Ricchi e infelici, di Luca racconta le contraddizioni del capitalismo
UDINE. Anche i ricchi piangono, diceva tante stagioni fa il titolo di una soap opera a modo suo consolatoria e condivisiva per quanti ricchi non lo erano. Ora i ricchi tornano a piangere in un nuovo spettacolo, questa volta teatrale.
Salveremo il mondo all’alba, si intitola, lo ha scritto Gabriele di Luca per Carrozzeria Orfeo, uno dei gruppi di giovani leve uscite dall’Accademia Nico Pepe di Udine, che si è ritagliato un posto preciso nel panorama del nostro teatro grazie a un percorso artistico coerente e originale.

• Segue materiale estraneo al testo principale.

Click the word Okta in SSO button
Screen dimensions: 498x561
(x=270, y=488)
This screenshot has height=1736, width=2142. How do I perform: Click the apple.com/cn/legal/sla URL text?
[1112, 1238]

Dopo aver indagato, denunciato, ma anche sorriso, nei loro ultimi spettacoli, sugli ultimi, sugli esclusi, i ragazzi di Carrozzeria Orfeo con questo lavoro, che sarà di scena mercoledì 3 aprile, alle 20.30, al Palamostre di Udine per Teatro Contatto e il 4 al Rossetti di Trieste, affrontano il mondo del successo, del benessere, dei ricchi insomma, che tanto felici però non sono.
Salveremo il mondo prima dell’alba è diretto dall’autore con Alessandro Tedeschi e Massimiliano Setti, quest’ultimo anche interprete con Sebastiano Bronzato Alice Giroldini Sergio Romano Roberto Serpi e Ivan Zerbinati.
Uno spettacolo che radiografa la classe dei vincenti, di quelli che avrebbero tutto per essere felici e che invece come i poveracci che li invidiano e vorrebbero essere come loro patiscono frustrazioni, imposizioni, malattie dell’anima e disagi della psiche.
Perchè?
«Perché quello che vogliamo raccontare è il nostro mondo, caratterizzato da quel turbo capitalismo che non solo è appannaggio di pochi, ma fa sentire le sue sirene anche ai meno abbienti che lo hanno assurto a valore morale, a modello e aspirazione vitale. Un modello che ha colonizzato le nostre menti, al punto da rendere innocua se non impossibile alcuna alternativa».
Se è vero che il 3% della popolazione detiene il 90% della ricchezza mondiale, è spontaneo chiedersi come mai non c’è reazione, contestazione, anche in nome di quegli ideali, come il comunismo o il socialismo, che fino a qualche decennio fa facevano immaginare un mondo diverso e possibile?
«Perché siamo stati depredati anche nel nostro essere soggetti desideranti. La soddisfazione del desiderio provoca felicità, appagamento. Oggi desideriamo sì, ma ogni desiderio realizzato ne fa scaturire un altro, secondo quella logica del mercato che ti impone di consumare e consumare, per garantire i profitti di quel 3% globale. Ecco perché anche i ricchi sono infelici».
Allora chi sono e come sono i ricchi del suo spettacolo?
«Sono ricchi che si sono ritirati in una clinica per disintossicarsi, dipendenti come sono, vuoi di sesso, di droga, di soldi, di successo, di visibilità. Forme malate di compensazione allo stress che il loro status di privilegiati infondo impone loro».
Ma c’è una particolarità non da poco in questa clinica.
«Sì, la clinica è una grande navicella spaziale che ruota nello spazio a 400 chilometri dalla terra, che mi sembrava il contenitore ideale di quel desiderare infinito da cui scaturiscono le lacrime dei miei ricchi.
Una forma di turismo spaziale che fino all’altro ieri sembrava pura fantascienza esche invece tra pochi anni sarà realtà: resort spaziali, le nuove Maldive per straricchi super facoltosi in grado di spendere cifre vertiginose per sperimentare i brividi del dormire in mezzo alle stelle».
Anche se, come dice l’astronauta Cristoforetti, citata nelle note che accompagnano lo spettacolo, non c’è poesia nel guardare la terra dallo spazio, se la poesia non te la sei portata da casa.
«Lo spettacolo ci racconta che la gioia la felicità, quello stare bene con se stessi, bisogna costruirsela da sè, non c’è bisogno di andare nello spazio. Einfatti nel finale facciamo intravedere una piccola speranza, una timida rinascita, nel senso che nei personaggi si fa largo la consapevolezza che questo modello economico e sociale non potrà durare a lungo, pena le conseguenza catastrofiche, belliche o naturali, che già si intravedono».